Stored data
- - - - - - -

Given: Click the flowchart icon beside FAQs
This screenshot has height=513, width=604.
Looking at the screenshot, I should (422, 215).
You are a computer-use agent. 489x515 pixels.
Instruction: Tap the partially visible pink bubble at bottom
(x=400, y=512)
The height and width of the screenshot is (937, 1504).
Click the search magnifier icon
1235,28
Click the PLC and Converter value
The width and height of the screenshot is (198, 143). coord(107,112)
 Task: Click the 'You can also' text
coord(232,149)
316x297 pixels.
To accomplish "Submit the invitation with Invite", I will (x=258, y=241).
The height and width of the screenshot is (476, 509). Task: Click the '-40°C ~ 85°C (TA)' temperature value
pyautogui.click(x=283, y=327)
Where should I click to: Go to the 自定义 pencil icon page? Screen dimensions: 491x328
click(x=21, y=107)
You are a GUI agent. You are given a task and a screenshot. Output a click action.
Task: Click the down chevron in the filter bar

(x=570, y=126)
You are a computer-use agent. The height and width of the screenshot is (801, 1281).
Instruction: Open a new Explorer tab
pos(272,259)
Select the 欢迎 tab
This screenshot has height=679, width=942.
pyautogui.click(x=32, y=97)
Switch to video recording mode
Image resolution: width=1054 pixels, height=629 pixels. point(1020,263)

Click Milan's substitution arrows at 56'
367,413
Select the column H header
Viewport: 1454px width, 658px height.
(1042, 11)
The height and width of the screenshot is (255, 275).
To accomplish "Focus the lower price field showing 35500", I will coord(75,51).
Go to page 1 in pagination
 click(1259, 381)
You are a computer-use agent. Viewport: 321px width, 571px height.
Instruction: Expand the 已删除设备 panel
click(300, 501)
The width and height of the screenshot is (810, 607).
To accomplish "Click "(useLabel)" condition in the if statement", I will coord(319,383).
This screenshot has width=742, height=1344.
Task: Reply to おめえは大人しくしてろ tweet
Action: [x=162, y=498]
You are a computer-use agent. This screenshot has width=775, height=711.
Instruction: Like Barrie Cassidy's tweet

- - - - - - -

Problem:
Within this data, count the lines that include the string "computer" and write the number with nothing else.

Exercise answer:
4